The victims were electrically shocked, suffocated, and beaten into false confessions that resulted in many of them being convicted and serving time for crimes they didn't commit. One man, Darrell Cannon, spent 24 years in prison for a crime he confessed to but didn't commit. He confessed when officers repeatedly appeared to load a shotgun and after doing so each time put it in his mouth and pulled the trigger. Other men received electric shocks until they confessed.
The torture was systematic, and the culture that allowed for it is systemic. I call your attention to the words "and officers under his command." Police departments are generally a functioning closed community where people know who is doing what. How many officers "under the command" of Commander Burge do you think didn't know what was being done to these men? How many do you think were uncomfortable with the knowledge? Ultimately, though, they were okay with it. And Burge got four years in prison, and now receives his full taxpayer-funded pension.
3) The mainstream media helps sustain the narrative of heroism that even corrupt officers take refuge in
This is critical to understanding why police-community relations in black and brown communities across the country are as bad as they are. In this interview with Fox News, former New York City Police Commissioner Howard Safir never acknowledges the lived experience of thousands and thousands of blacks in New York, Baltimore, Ferguson, or anywhere in the country. In fact, he seems to be completely unaware of it. This allows him to leave viewers with the impression that the recent protests against police brutality are baseless, and that allegations of racism are "totally wrong — just not true." The reality of police abuse is not limited to a number of "very small incidents" that have impacted black people nationwide, but generations of experienced and witnessed abuse.
The media is complicit in this myth-making: notice that the interviewer does not challenge Safir. She doesn't point out, for example, the over $1 billion in settlements the NYPD has paid out over the last decade and a half for the misconduct of its officers. She doesn't reference the numerous accounts of actual black or Hispanic NYPD officers who have been profiled and even assaulted without cause when they were out of uniform by white NYPD officers.
No matter what an officer has done to a black person, that officer can always cover himself in the running narrative of heroism
Instead she leads him with her questions to reference the heroism, selflessness, risk, and sacrifice that are a part of the endeavor that is law enforcement, but very clearly not always characteristic of police work in black and brown communities. The staging for this interview — US flag waving, somber-faced officers — is wash, rinse, and repeat with our national media.

* Parts of the exercise *
**a.** Reproduce word for word the stretch of the police abuse text from "The torture was" through "full taxpayer-funded pension.".
**b.** Rewrite only the stretch of the records from the line containing "Bästa spelare (288, 105)" through the line containing "Novinky (79, 310)", keeping every line, including any request, and multiplying each answer coordinate by 1.3. Round the results to whole numbers, with halves rounded up.

* Exercise inputs *

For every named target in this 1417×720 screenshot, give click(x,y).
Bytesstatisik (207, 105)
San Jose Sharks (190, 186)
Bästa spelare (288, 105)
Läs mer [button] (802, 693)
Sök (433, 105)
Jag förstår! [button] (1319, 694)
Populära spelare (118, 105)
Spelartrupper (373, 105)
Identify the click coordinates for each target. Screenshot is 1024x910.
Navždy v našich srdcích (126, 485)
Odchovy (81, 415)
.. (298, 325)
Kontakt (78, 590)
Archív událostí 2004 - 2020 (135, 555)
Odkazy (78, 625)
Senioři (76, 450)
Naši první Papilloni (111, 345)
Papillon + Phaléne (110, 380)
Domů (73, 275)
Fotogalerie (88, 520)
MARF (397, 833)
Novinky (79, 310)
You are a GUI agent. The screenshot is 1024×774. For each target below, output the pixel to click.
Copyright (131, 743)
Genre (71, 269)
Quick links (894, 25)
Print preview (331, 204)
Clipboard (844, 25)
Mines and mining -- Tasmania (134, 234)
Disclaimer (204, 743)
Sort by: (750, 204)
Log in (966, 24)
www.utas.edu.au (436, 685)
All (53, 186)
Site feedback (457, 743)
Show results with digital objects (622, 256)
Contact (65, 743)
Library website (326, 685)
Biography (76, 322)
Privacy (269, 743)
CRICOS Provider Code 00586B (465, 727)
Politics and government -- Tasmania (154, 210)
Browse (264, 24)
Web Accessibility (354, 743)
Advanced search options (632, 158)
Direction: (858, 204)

* Replies *
**a.**
The torture was systematic, and the culture that allowed for it is systemic. I call your attention to the words "and officers under his command." Police departments are generally a functioning closed community where people know who is doing what. How many officers "under the command" of Commander Burge do you think didn't know what was being done to these men? How many do you think were uncomfortable with the knowledge? Ultimately, though, they were okay with it. And Burge got four years in prison, and now receives his full taxpayer-funded pension.

**b.**
Bästa spelare (374, 137)
Läs mer [button] (1043, 901)
Sök (563, 137)
Jag förstår! [button] (1715, 902)
Populära spelare (153, 137)
Spelartrupper (485, 137)
Identify the click coordinates for each target. Screenshot is 1024x910.
Navždy v našich srdcích (164, 631)
Odchovy (105, 540)
.. (387, 423)
Kontakt (101, 767)
Archív událostí 2004 - 2020 (176, 722)
Odkazy (101, 813)
Senioři (99, 585)
Naši první Papilloni (144, 449)
Papillon + Phaléne (143, 494)
Domů (95, 358)
Fotogalerie (114, 676)
MARF (516, 1083)
Novinky (103, 403)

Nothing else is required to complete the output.